_The problem_
Please keep to the lines below from the one with "Về Chúng Tôi (84, 983)" through the one with "Screenshot is 1024x2285.", and restate them word for word, ends included.

[Stored data]
↓
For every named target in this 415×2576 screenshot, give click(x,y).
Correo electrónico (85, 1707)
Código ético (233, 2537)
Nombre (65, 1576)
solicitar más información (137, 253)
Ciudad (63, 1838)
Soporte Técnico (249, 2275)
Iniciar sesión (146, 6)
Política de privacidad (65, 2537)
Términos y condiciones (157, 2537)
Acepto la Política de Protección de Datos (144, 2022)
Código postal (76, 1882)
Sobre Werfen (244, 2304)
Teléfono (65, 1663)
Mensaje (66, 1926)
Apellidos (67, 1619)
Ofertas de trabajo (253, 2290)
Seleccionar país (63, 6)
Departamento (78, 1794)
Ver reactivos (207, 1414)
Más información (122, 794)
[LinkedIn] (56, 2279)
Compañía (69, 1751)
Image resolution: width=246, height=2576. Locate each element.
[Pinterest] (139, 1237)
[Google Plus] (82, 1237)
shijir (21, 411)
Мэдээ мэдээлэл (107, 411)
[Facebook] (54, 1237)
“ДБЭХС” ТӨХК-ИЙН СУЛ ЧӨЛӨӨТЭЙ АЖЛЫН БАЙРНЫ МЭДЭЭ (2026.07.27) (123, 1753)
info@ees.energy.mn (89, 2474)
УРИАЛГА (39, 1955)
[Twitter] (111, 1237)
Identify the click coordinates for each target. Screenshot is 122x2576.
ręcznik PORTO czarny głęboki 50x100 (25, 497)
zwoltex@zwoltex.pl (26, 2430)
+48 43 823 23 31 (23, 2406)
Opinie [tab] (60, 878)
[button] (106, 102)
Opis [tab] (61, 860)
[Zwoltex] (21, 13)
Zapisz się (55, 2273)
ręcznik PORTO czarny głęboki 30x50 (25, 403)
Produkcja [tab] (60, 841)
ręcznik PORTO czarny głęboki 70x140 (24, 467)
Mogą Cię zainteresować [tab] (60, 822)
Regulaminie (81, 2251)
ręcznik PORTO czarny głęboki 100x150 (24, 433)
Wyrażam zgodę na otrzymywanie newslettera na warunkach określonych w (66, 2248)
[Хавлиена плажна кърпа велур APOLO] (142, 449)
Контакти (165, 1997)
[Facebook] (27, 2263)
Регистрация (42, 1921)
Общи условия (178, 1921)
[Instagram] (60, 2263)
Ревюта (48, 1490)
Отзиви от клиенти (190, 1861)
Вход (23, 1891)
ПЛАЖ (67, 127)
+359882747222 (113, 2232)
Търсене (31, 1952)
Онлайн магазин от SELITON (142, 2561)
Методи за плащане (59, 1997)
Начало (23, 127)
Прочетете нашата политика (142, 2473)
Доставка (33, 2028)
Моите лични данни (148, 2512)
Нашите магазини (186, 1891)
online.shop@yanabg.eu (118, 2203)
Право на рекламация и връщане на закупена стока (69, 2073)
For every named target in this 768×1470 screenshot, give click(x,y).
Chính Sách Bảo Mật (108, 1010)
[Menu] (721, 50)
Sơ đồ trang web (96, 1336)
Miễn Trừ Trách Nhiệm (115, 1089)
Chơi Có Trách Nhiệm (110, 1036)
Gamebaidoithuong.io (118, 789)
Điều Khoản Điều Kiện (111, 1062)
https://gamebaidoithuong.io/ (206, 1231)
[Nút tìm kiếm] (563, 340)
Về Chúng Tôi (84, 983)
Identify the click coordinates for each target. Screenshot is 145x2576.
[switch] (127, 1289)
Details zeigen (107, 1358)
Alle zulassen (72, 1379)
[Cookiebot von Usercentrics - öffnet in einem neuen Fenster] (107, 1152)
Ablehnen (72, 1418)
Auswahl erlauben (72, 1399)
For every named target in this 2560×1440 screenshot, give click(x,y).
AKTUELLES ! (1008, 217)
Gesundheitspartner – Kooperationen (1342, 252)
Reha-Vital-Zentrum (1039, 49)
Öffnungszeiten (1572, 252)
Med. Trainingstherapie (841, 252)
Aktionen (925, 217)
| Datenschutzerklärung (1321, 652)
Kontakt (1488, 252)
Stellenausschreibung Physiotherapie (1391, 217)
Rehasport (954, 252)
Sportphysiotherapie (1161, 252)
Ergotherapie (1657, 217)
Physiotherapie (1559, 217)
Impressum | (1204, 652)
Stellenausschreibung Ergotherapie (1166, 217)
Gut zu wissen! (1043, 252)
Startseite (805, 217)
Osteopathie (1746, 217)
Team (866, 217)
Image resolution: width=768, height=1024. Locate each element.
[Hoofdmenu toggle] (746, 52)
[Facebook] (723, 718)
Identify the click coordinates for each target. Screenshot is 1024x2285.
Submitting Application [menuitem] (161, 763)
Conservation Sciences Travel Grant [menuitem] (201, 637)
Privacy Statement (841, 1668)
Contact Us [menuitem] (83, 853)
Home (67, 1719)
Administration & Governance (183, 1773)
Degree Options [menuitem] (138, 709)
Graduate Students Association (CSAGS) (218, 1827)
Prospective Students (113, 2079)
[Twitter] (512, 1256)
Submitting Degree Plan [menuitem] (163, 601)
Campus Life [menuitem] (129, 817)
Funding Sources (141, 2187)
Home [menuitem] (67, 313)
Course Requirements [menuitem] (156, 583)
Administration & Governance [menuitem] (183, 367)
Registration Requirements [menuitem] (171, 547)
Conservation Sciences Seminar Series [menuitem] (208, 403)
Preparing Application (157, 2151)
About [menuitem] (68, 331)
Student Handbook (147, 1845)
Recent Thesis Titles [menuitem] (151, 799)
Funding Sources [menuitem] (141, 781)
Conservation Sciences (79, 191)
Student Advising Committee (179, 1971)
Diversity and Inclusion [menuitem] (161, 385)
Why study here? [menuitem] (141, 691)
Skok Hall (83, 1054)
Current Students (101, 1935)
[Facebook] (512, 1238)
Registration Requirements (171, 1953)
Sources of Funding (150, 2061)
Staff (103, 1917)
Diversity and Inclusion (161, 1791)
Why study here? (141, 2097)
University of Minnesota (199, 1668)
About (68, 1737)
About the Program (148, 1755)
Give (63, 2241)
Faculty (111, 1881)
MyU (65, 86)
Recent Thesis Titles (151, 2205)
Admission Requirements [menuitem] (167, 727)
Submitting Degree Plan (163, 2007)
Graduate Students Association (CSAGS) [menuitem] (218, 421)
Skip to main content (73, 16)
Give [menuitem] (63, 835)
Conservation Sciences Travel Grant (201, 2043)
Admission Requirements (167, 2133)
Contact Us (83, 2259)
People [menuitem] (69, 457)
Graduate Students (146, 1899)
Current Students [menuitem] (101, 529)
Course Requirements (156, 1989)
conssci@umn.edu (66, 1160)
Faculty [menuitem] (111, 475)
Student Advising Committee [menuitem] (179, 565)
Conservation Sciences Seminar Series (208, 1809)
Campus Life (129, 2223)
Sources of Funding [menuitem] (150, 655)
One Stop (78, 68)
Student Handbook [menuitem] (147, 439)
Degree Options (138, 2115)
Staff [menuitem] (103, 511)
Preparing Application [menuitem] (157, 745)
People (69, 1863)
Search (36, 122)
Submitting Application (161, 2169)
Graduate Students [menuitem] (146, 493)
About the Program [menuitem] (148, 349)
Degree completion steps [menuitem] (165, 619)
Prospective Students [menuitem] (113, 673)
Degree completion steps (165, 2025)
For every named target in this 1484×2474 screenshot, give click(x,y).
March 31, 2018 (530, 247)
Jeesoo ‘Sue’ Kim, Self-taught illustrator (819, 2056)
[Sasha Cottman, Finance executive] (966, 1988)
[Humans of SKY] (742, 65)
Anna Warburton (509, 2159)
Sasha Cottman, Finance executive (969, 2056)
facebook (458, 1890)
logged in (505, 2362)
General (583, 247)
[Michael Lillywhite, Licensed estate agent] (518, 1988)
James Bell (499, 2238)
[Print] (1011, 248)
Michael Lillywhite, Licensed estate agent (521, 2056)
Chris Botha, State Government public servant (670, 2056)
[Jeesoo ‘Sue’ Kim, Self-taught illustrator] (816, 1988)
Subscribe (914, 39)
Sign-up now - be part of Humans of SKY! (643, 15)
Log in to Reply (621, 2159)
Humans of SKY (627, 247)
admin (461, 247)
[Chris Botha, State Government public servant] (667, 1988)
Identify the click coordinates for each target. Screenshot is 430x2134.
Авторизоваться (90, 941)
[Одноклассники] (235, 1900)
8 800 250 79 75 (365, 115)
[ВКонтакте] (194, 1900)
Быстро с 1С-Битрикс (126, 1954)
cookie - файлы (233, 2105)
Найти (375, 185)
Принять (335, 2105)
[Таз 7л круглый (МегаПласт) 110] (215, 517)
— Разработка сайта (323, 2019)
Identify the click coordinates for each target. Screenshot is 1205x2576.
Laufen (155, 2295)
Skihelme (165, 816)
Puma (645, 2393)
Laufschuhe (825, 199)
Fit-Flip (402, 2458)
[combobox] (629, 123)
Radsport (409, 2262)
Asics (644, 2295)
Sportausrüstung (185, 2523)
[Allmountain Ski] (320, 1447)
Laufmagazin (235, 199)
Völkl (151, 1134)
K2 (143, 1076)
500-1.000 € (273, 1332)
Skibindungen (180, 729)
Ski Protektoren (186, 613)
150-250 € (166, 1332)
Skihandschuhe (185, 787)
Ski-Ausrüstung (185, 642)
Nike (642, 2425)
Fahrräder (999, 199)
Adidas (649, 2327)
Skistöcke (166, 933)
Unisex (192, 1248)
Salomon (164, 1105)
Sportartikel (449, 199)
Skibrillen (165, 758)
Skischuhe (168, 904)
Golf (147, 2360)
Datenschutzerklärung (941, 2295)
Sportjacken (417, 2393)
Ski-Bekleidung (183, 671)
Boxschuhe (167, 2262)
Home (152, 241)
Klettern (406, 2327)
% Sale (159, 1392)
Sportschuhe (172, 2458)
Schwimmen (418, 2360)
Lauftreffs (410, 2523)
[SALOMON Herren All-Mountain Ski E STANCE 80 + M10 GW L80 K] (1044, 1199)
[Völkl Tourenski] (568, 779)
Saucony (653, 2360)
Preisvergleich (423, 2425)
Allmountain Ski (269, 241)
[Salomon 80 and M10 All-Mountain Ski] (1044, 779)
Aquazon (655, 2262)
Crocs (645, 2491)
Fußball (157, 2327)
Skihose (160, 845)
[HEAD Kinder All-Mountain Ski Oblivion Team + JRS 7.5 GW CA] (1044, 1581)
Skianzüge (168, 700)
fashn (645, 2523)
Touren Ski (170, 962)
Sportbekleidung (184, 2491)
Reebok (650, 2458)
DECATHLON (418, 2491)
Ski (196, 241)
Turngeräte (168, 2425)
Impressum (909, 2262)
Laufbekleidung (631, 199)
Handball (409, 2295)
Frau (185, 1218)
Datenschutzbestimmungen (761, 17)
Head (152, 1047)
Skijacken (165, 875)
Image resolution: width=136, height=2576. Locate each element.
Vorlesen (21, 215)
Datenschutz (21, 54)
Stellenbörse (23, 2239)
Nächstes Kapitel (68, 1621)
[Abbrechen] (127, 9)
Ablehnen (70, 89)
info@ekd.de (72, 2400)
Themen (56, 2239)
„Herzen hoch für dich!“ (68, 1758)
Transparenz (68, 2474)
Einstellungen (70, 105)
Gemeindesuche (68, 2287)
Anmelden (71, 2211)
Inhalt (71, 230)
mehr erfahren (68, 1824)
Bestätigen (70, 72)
↑
_Solution below_
Về Chúng Tôi (84, 983)
Identify the click coordinates for each target. Screenshot is 145x2576.
[switch] (127, 1289)
Details zeigen (107, 1358)
Alle zulassen (72, 1379)
[Cookiebot von Usercentrics - öffnet in einem neuen Fenster] (107, 1152)
Ablehnen (72, 1418)
Auswahl erlauben (72, 1399)
For every named target in this 2560×1440 screenshot, give click(x,y).
AKTUELLES ! (1008, 217)
Gesundheitspartner – Kooperationen (1342, 252)
Reha-Vital-Zentrum (1039, 49)
Öffnungszeiten (1572, 252)
Med. Trainingstherapie (841, 252)
Aktionen (925, 217)
| Datenschutzerklärung (1321, 652)
Kontakt (1488, 252)
Stellenausschreibung Physiotherapie (1391, 217)
Rehasport (954, 252)
Sportphysiotherapie (1161, 252)
Ergotherapie (1657, 217)
Physiotherapie (1559, 217)
Impressum | (1204, 652)
Stellenausschreibung Ergotherapie (1166, 217)
Gut zu wissen! (1043, 252)
Startseite (805, 217)
Osteopathie (1746, 217)
Team (866, 217)
Image resolution: width=768, height=1024. Locate each element.
[Hoofdmenu toggle] (746, 52)
[Facebook] (723, 718)
Identify the click coordinates for each target. Screenshot is 1024x2285.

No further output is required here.